--- RECORDS FOR PROCESSING Enclosed Below ---

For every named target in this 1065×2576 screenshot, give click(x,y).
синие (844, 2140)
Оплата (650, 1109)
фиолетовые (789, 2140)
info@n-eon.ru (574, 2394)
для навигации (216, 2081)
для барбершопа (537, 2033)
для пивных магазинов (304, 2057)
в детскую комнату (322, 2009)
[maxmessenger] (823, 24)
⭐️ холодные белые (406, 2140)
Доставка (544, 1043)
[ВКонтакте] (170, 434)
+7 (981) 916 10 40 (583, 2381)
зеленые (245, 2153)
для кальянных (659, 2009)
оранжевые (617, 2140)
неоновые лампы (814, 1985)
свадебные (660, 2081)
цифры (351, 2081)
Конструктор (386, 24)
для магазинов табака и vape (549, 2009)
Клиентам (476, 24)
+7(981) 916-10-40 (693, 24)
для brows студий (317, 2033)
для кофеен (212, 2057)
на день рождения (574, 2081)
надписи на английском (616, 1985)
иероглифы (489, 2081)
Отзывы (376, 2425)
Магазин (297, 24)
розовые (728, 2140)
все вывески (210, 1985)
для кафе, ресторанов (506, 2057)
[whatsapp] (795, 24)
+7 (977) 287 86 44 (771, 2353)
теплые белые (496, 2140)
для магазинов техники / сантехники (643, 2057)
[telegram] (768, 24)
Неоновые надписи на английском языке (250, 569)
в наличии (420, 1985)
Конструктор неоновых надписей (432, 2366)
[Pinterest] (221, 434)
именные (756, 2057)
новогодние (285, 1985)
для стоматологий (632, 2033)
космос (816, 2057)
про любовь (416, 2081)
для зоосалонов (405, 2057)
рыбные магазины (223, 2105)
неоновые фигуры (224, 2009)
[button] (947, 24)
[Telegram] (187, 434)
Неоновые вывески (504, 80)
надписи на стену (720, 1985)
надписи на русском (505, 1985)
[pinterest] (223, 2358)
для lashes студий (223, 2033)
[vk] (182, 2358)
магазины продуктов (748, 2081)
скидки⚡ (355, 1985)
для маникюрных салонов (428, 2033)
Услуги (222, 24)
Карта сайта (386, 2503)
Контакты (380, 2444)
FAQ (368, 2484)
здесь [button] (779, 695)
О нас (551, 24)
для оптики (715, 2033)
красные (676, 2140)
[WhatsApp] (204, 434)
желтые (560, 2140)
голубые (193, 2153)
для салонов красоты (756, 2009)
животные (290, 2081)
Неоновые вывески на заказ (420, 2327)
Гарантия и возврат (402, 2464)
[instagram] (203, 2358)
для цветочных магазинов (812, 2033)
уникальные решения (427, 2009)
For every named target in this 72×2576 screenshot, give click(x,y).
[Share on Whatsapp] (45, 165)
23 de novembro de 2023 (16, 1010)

--- End of Enclosed RECORDS FOR PROCESSING ---

- WHAT TO PRODUCE:
Return the whole listing exactly.

- OUTPUT OF THE TASK:
For every named target in this 1065×2576 screenshot, give click(x,y).
синие (844, 2140)
Оплата (650, 1109)
фиолетовые (789, 2140)
info@n-eon.ru (574, 2394)
для навигации (216, 2081)
для барбершопа (537, 2033)
для пивных магазинов (304, 2057)
в детскую комнату (322, 2009)
[maxmessenger] (823, 24)
⭐️ холодные белые (406, 2140)
Доставка (544, 1043)
[ВКонтакте] (170, 434)
+7 (981) 916 10 40 (583, 2381)
зеленые (245, 2153)
для кальянных (659, 2009)
оранжевые (617, 2140)
неоновые лампы (814, 1985)
свадебные (660, 2081)
цифры (351, 2081)
Конструктор (386, 24)
для магазинов табака и vape (549, 2009)
Клиентам (476, 24)
+7(981) 916-10-40 (693, 24)
для brows студий (317, 2033)
для кофеен (212, 2057)
на день рождения (574, 2081)
надписи на английском (616, 1985)
иероглифы (489, 2081)
Отзывы (376, 2425)
Магазин (297, 24)
розовые (728, 2140)
все вывески (210, 1985)
для кафе, ресторанов (506, 2057)
[whatsapp] (795, 24)
+7 (977) 287 86 44 (771, 2353)
теплые белые (496, 2140)
для магазинов техники / сантехники (643, 2057)
[telegram] (768, 24)
Неоновые надписи на английском языке (250, 569)
в наличии (420, 1985)
Конструктор неоновых надписей (432, 2366)
[Pinterest] (221, 434)
именные (756, 2057)
новогодние (285, 1985)
для стоматологий (632, 2033)
космос (816, 2057)
про любовь (416, 2081)
для зоосалонов (405, 2057)
рыбные магазины (223, 2105)
неоновые фигуры (224, 2009)
[button] (947, 24)
[Telegram] (187, 434)
Неоновые вывески (504, 80)
надписи на стену (720, 1985)
надписи на русском (505, 1985)
[pinterest] (223, 2358)
для lashes студий (223, 2033)
[vk] (182, 2358)
магазины продуктов (748, 2081)
скидки⚡ (355, 1985)
для маникюрных салонов (428, 2033)
Услуги (222, 24)
Карта сайта (386, 2503)
Контакты (380, 2444)
FAQ (368, 2484)
здесь [button] (779, 695)
О нас (551, 24)
для оптики (715, 2033)
красные (676, 2140)
[WhatsApp] (204, 434)
желтые (560, 2140)
голубые (193, 2153)
для салонов красоты (756, 2009)
животные (290, 2081)
Неоновые вывески на заказ (420, 2327)
Гарантия и возврат (402, 2464)
[instagram] (203, 2358)
для цветочных магазинов (812, 2033)
уникальные решения (427, 2009)
For every named target in this 72×2576 screenshot, give click(x,y).
[Share on Whatsapp] (45, 165)
23 de novembro de 2023 (16, 1010)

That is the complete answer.